The chemical chain hydrogen production is a novel hydrogen production mode, has high efficiency, high product purity, simple separation and internal separation of CO2Low NO contentxAnd the like, and has wide development prospect.
To fully illustrate the process principle of chemical looping hydrogen production, CH is used4And Fe2O3For example, the reactions occurring in the process were analyzed. The reactions occurring in the whole process are shown in formula (1) to formula (4).

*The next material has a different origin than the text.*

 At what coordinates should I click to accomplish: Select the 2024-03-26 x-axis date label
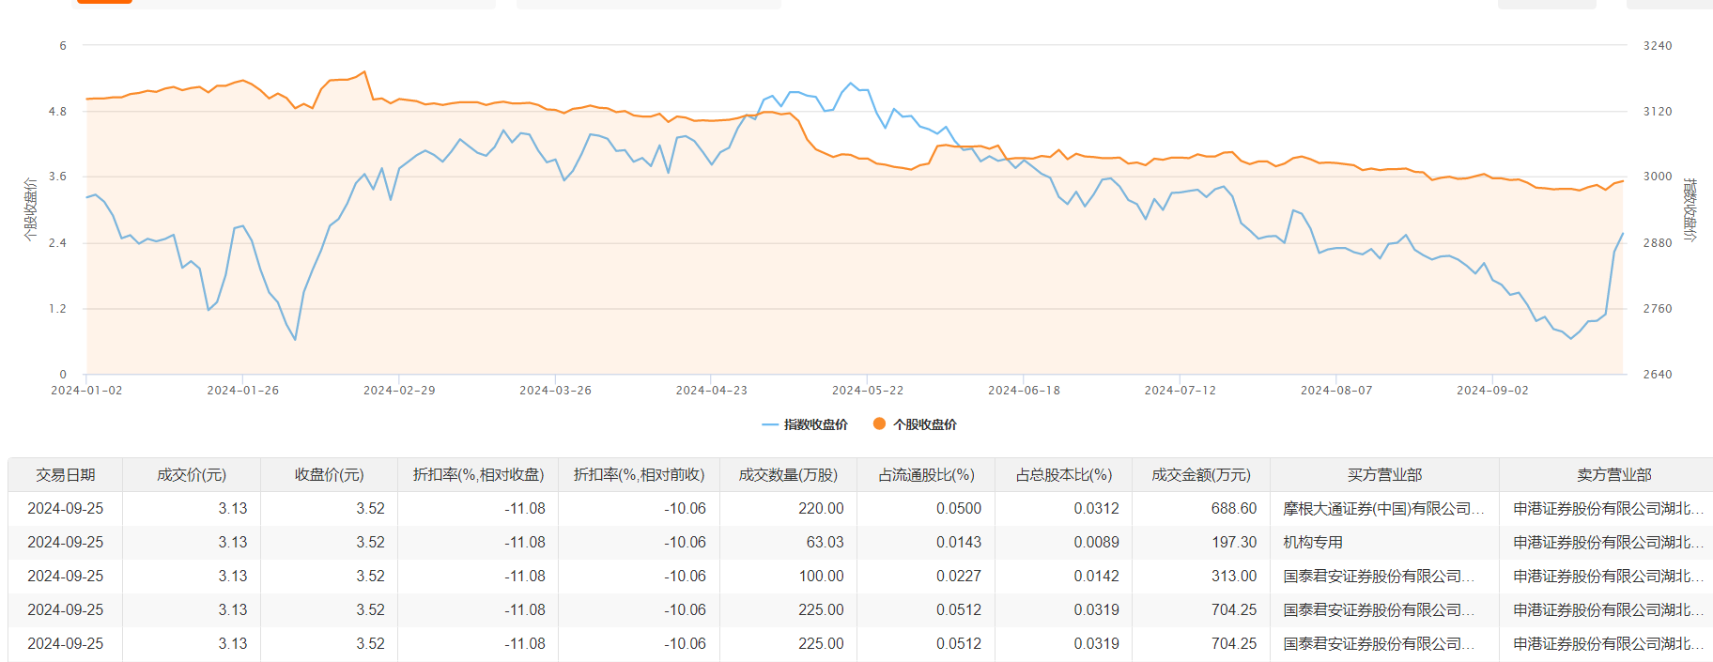[555, 391]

And (3) reduction process:
4Fe2O3+CH4=8FeO+CO2+2H2O-351.3kJ (1)
steam oxidation process:
3FeO+H2O=Fe3O4+H271.9kJ (2)
air oxidation process:
4Fe3O4+O2=6Fe2O3 476kJ (3)
the total process is as follows:
3CH4+2H2O+2O2=3CO2+8H2 473kJ (4)
the reduction process, the steam oxidation process and the air oxidation process are all accompanied with a great amount of heat absorption and release, and the oxygen carrier is continuously lost. The temperature in the bed layer of the fluidized bed reactor is uniform and easy to control, the fluidized bed reactor is particularly suitable for chemical-looping hydrogen production reaction with high thermal effect, the oxygen carrier can circularly flow among three different reactors (a reduction reactor, a steam oxidation reactor and an air oxidation reactor) to realize the migration of oxygen atoms, and three reaction processes are respectively carried out.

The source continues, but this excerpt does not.